そのような解釈に加え、恩赦の内容も条件付きのものから実質的な許諾に変わっていることを受けて、親子揃って胸をなで下ろしたのは記憶に新しい。だが、だからといって未だに袁術はなんの成果も挙げていないので、その関係者の肩身は恐ろしく狭かった。
そんなこんなで楊修は「自分たちは完全に許されたわけではない」と認識している。これが楊修が自分を罪人と定義付ける第三の要因である。

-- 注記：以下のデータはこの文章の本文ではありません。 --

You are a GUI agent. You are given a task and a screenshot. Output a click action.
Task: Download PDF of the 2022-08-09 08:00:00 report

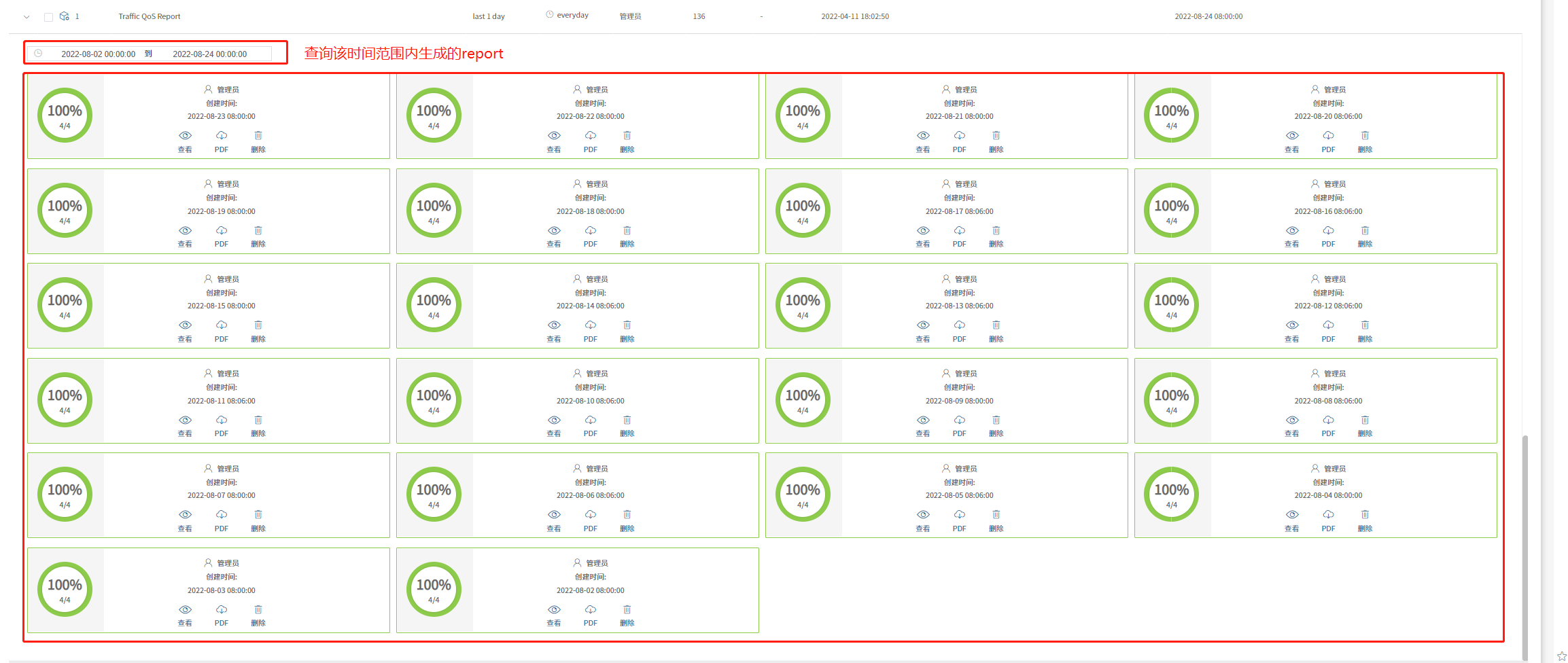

結局のところ楊彪・楊修親子からすれば全面的に王允と袁紹と袁術が悪いのだが、利害関係とは利益と実害を共有する関係なのだ。それに鑑みれば、汝南袁家と姻戚関係となったことで弘農楊家は利益を得たのだから今の袁家から齎される実害を許容するべきだし、王允をうまく操ることで袁家の、ひいては弘農楊家の逆賊認定を解くことができたのだから、王允の行動によって齎される実害も許容すべき事柄と言える。
同時に、それは今後も生死を共にするということと同義ではない。
(母上の関係上、汝南袁家との関わりを切ることはできない。だが王允。貴様は別だ)
なし崩し的に同僚と認知されている楊彪にとってもそうだが、名家の子として生まれ、名家を継ぐべく教育を受けてきた楊修にとっても、長安で王允が行っている諸々の行いは些か以上に目に余るものであった。
(あれは志を同じくする者ではない。故に切り捨てることになんら痛痒も感じぬ)
司馬懿の前で罪人としての扱いすら許容している楊修だが、彼とてこれ以上自分たちが王允の同類と見られることには我慢できなかった。
「恐れながらこの場を借りて司馬議郎様に、司徒王允が長安で企てている謀をお教えしたく存じます」
筵の上に座しながら、尚も矜持を忘れぬその姿。
(ほう……これは中々)
(す、凄い!)
内心の猛りを隠さぬままに声を挙げる楊修。それを目の当たりにした司馬懿や徐庶は彼に対する評価をさらに高めることになるのだが、それを若さゆえの勘違いと断ずるのは流石に酷というものだろう。
今回挙げた三点は、あくまで大きな要因です。
細かく言えばもっと罪はあります。
つまり「トリプル役満どころの騒ぎじゃねぇ!」というのが今の楊修の立場です。
そりゃ家名存続のために必死になりますわ。